[Assigned task] Reproduce verbatim everything from "Information and Communication" down to "over the years." in the course page on ICT for developing regions below.

[Excerpt]

Content starts

Information and Communication Technologies (ICT) for Developing Regions
G22.3033-004 and G63.2851, Fall 2007
Wed 7:10-9:00 PM, CIWW 102
Instructor: Prof. Lakshminarayanan Subramanian
Office Hours: Thurs 5-6 PM or by appointment
[Project Topics] [Lecture Schedule] [Readings] [Blog]
Motivation and Course Overview
Over the past several decades, computer science research and development has largely centered around issues in the developed world while very little focus has been given to problems in the developing world. A majority of people in the developing parts of the world do not have access to basic communications without which the "digital divide" in the world is bound to significantly grow over the years.

Content ends

[Collected material]
Content starts

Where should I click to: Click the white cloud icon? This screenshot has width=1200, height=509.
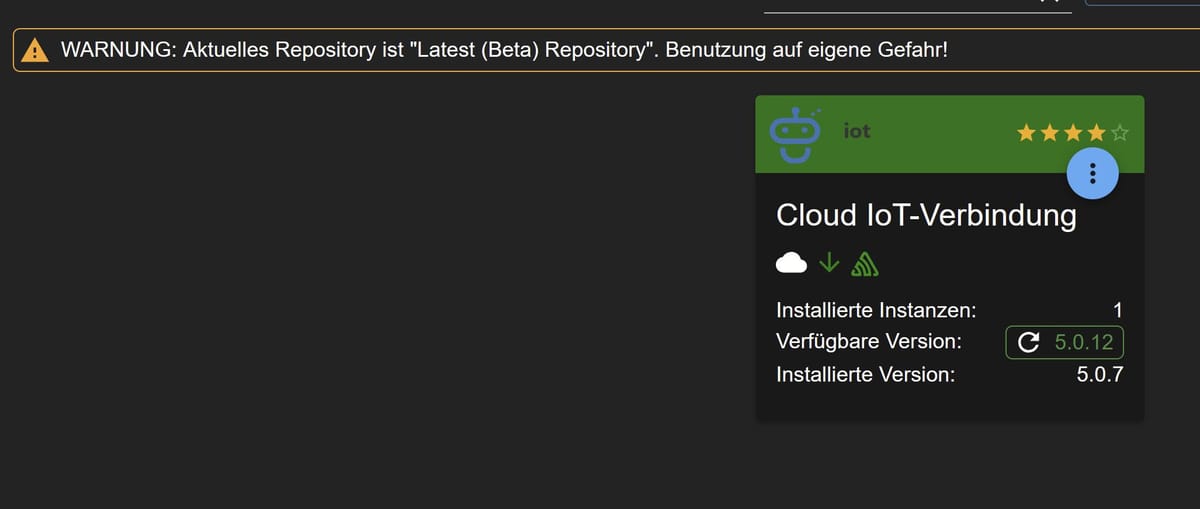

Content ends

[Solved exercise]
Information and Communication Technologies (ICT) for Developing Regions
G22.3033-004 and G63.2851, Fall 2007
Wed 7:10-9:00 PM, CIWW 102
Instructor: Prof. Lakshminarayanan Subramanian
Office Hours: Thurs 5-6 PM or by appointment
[Project Topics] [Lecture Schedule] [Readings] [Blog]
Motivation and Course Overview
Over the past several decades, computer science research and development has largely centered around issues in the developed world while very little focus has been given to problems in the developing world. A majority of people in the developing parts of the world do not have access to basic communications without which the "digital divide" in the world is bound to significantly grow over the years.